Novelist and poet Emyr Humphreys, described as ‘one of Wales’ greatest cultural heroes,’ dead at 101

Emyr Humphreys. Picture by Bernard Mitchell

The novelist and poet Emyr Humphreys, described as one of Wales’ greatest cultural heroes, has died at the age of 101.

Regarded as one of Wales’ most important English language writers, he died at his home in Llanfairpwll.

He published over twenty novels, including A Toy Epic (1958) and Outside the House of Baal (1965). He also wrote plays for stage and television, short stories, a cultural history of Wales, and poems.

Writing for Nation.Cymru ond Humphreys’ 100th birthday last year, Professor M. Wynn Thomas said that he was one of Wales’ “greatest cultural heroes” but ignored for too long by the Welsh public.

“Humphreys’ masterpiece, Outside the House of Baal, remains in the eyes of many the greatest English-language novel yet to have been produced in Wales,” he wrote.

“His novella A Toy Epic, about three very different boys growing up in the 1930s in the north-east corner of Wales, won a prestigious British prize and has remained a particular favourite among readers.

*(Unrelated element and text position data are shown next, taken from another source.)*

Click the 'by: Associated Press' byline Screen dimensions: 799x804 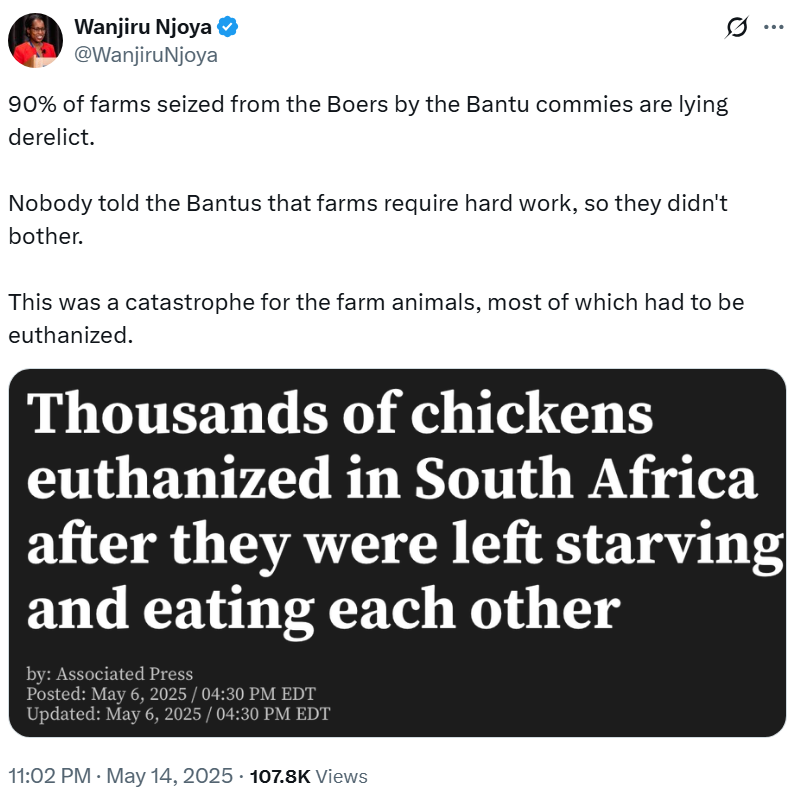tap(110, 673)
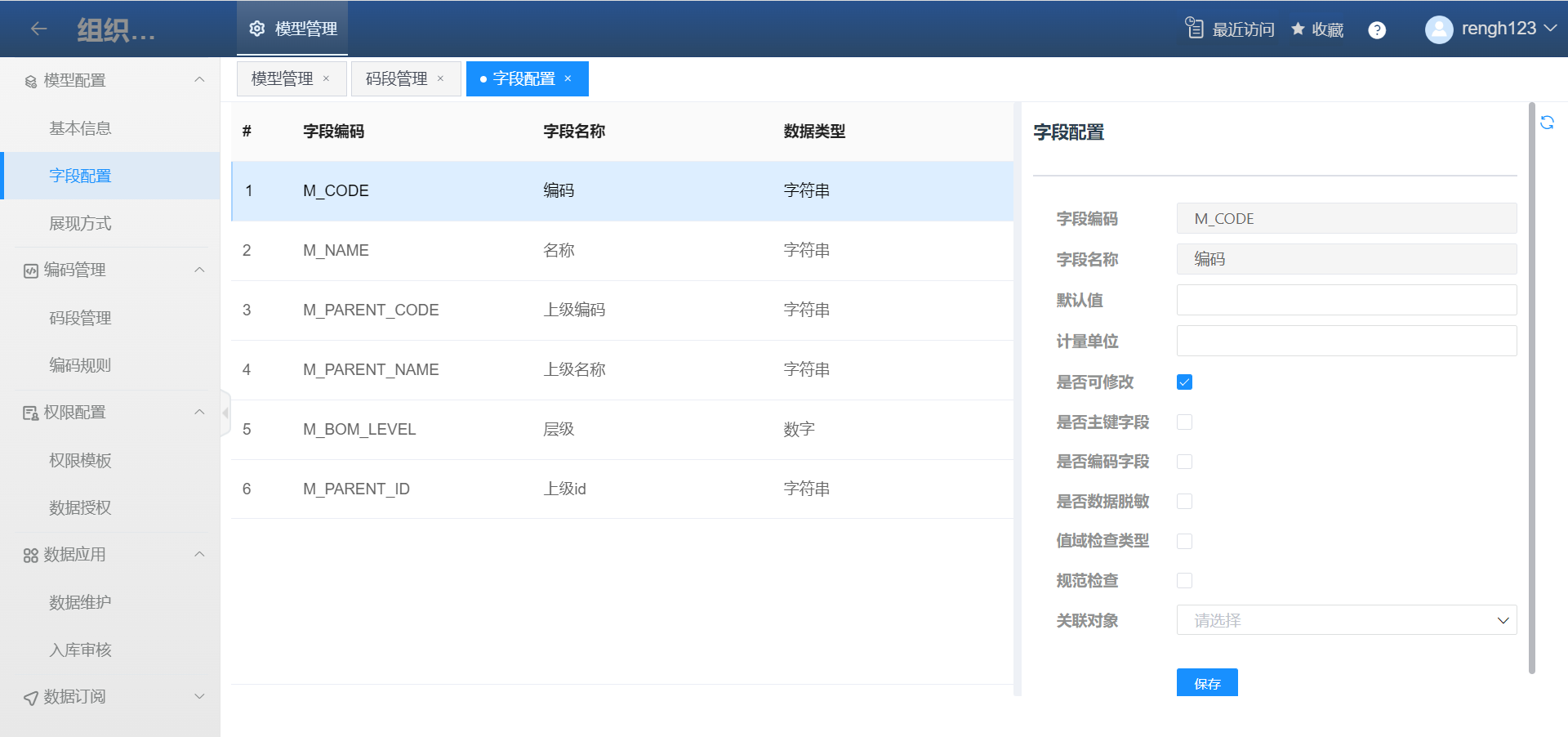Check the 是否数据脱敏 checkbox
Screen dimensions: 1568x737
tap(1184, 502)
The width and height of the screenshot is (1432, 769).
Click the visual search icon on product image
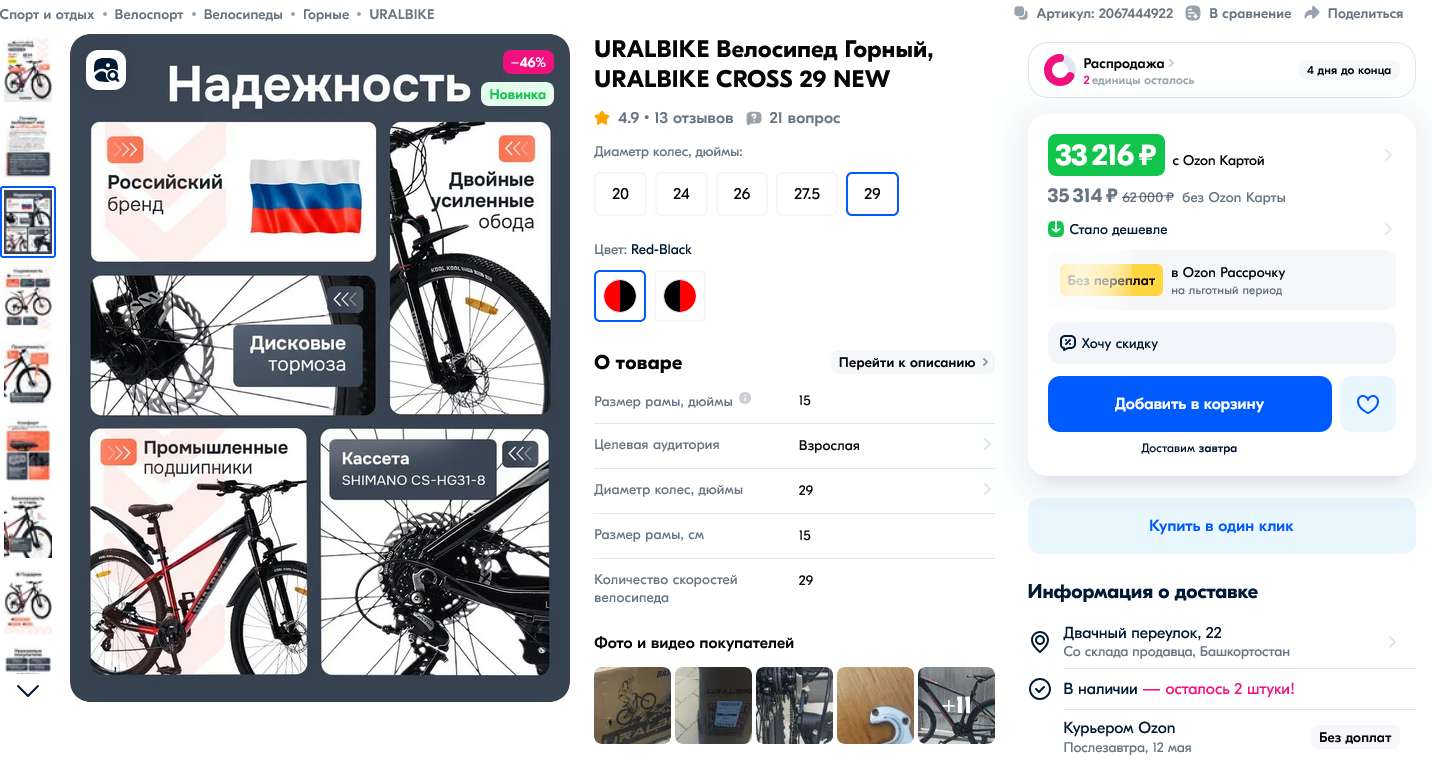pyautogui.click(x=106, y=70)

“His seven-novel sequence, Land of the Living remains a remarkable tour de force, encompassing almost the whole of Wales’ twentieth-century history.

“All that (and there is very much more) should have assured him a royal acclamation by his own people on the occasion of his hundredth birthday.”

 

Life

Humphreys was brought up in Prestatyn, and learnt to speak Welsh while at school at secondary school Rhyl.

He studied history and Welsh at Aberystwyth University but World War II ended the course before he could graduate. He was registered as a conscientious objector and worked on farms in Pembrokeshire and Caernarfon, before training as an aid worker and doing humanitarian work in refugee camps in Egypt and Italy.

He joined the BBC in 1955 producing radio dramas for a decade. He translated many plays into Welsh and worked with prominent actors such as Richard Burton, Hugh Griffith, Siân Phillips and Peter O’Toole, and playwrights Wil Sam Jones and Saunders Lewis.

In the 1970s he was jailed for refusing to pay the license fee as a protest against the lack of Welsh on television.

He was then a lecturer in drama at Bangor University before concentrating solely on writing in 1972.

He published his final volume – a collection of short stories – to coincide with his retirement and 90th birthday.